Later, I was graduating and resisting the idea of going to graduate school.  I hated the idea of graduate school.  I was also dating someone that wasn't good for me, and frankly, I wasn't good for her.  I prayed and told God I would do whatever he wanted me to do even if it meant going to graduate school and breaking up with this girl--I assumed that would render me a life of solitude, but we all know what happens when we assume!  I got off my bed, wiped the tears from my eyes and decided to move on with my day.  I picked up my mail and read a letter from a friend.  At the end of her letter she wrote a verse.  Yep.  Psalm 37:3,4.  

Joe said he could see this process going like this: he would send out some 'feelers' and find out what people were thinking--who might be ready to move to Louisville and become part of this team.  He suggested the simplest way to structure the transition would be to dissolve the existing bylaws, and thus the structure of the organization, and we operate like a church plant while a new team comes into place.  

Sound familiar?

So, this was a significant verse for me and a significant meeting:

This verse had come up again when I had an 'unwanted' or really just unforeseen opportunity.

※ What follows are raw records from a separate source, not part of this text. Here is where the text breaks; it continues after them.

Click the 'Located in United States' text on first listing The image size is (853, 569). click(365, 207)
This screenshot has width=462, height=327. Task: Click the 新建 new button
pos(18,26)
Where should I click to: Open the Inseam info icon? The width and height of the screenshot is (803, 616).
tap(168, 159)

This conversation was the second time someone independently suggested the same solution: dissolve the old and create something new.  

A Call to Duane

After A Trip to Florida I called Duane.

"Duane, you'll never guess what's happening..."

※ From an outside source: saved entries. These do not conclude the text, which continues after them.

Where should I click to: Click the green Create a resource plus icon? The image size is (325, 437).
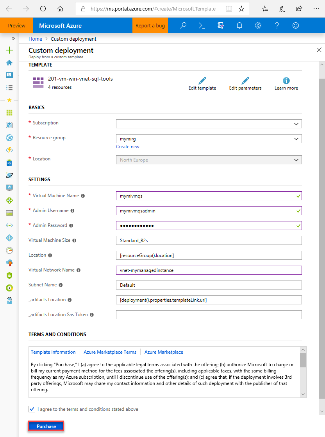coord(9,50)
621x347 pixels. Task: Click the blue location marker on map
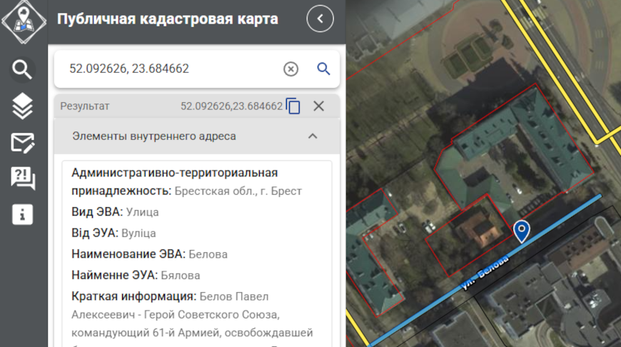click(522, 231)
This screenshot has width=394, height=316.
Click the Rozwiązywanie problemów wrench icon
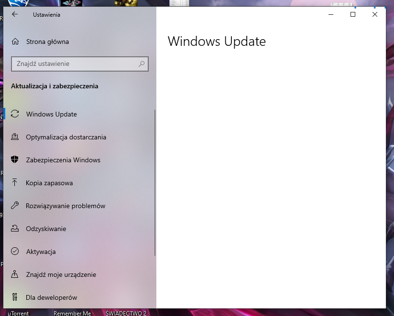pyautogui.click(x=15, y=206)
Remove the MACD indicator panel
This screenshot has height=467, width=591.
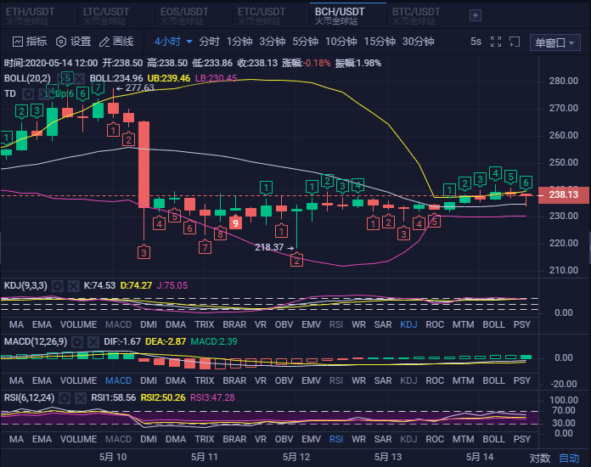pos(93,342)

I told him all about everything.  I told him that I had a meeting scheduled with the church leader who oversees our area that very next day.  I told him I had a meeting with the two guys on our church's leadership team.  I told him about Florida.  

I was nervous about talking to Duane, but one thing I know is that Duane would tell me the honest truth.  I knew he would tell me what he truly thought and felt, even if he thought I wouldn't like it.  I knew Duane held the fulfillment of responsibility in high regard, and leaving a post to take a different position isn't something he would take lightly.  I needed to know what he thought, and I anticipated he would not like the idea of Florida.

I was surprised.

To paraphrase our conversation, Duane talked through how the transition might go.  He does hold the fulfillment of responsibility in high regard and that fact came up in our conversation.  He said he could see the 'rightness' of a transition plan under certain circumstances.  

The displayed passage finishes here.